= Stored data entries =
----------------

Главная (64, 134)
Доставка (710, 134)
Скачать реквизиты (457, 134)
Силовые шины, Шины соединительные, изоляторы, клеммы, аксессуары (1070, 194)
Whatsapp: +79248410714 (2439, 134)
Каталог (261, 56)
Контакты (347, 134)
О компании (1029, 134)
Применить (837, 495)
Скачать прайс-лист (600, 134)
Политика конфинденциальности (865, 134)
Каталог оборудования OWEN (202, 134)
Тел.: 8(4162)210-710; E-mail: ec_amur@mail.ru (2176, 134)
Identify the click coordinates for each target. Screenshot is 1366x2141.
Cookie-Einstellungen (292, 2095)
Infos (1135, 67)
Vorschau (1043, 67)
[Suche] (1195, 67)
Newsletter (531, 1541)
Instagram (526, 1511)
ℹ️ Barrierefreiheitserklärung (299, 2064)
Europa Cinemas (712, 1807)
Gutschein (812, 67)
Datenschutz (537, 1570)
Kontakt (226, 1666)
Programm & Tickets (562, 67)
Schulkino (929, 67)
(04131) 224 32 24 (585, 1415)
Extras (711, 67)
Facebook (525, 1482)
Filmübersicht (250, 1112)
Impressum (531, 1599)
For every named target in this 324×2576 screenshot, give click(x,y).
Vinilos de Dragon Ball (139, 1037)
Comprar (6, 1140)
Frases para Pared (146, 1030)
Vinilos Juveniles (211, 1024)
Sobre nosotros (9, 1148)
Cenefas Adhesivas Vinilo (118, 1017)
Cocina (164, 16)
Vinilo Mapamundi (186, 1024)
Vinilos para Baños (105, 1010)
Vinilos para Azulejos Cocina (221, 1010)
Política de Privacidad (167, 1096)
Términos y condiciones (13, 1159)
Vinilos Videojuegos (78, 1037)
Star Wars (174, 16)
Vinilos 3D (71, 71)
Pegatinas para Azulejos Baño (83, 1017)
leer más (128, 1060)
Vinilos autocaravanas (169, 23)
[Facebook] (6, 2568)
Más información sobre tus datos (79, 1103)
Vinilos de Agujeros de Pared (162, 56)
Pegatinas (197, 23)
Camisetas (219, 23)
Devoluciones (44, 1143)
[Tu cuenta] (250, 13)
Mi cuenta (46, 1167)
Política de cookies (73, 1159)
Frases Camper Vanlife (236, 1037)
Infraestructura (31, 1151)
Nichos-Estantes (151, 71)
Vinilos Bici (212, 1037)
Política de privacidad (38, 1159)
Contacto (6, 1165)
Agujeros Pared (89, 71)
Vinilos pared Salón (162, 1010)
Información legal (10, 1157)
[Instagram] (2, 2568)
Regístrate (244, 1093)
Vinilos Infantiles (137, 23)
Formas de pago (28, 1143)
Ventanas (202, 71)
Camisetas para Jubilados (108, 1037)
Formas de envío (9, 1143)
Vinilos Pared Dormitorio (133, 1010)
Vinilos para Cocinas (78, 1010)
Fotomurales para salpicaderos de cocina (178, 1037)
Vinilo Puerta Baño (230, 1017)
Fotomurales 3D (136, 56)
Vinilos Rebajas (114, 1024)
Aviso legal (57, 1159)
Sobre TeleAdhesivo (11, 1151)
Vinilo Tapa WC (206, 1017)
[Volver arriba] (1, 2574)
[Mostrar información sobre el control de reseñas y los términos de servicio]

----------------

= Task details =
Looking at the records above, please output exactly the lines that run from the one holding "Vinilos Rebajas (114, 1024)" to the final line, and only those.

= Reply to the exercise =
Vinilos Rebajas (114, 1024)
Aviso legal (57, 1159)
Sobre TeleAdhesivo (11, 1151)
Vinilo Tapa WC (206, 1017)
[Volver arriba] (1, 2574)
[Mostrar información sobre el control de reseñas y los términos de servicio]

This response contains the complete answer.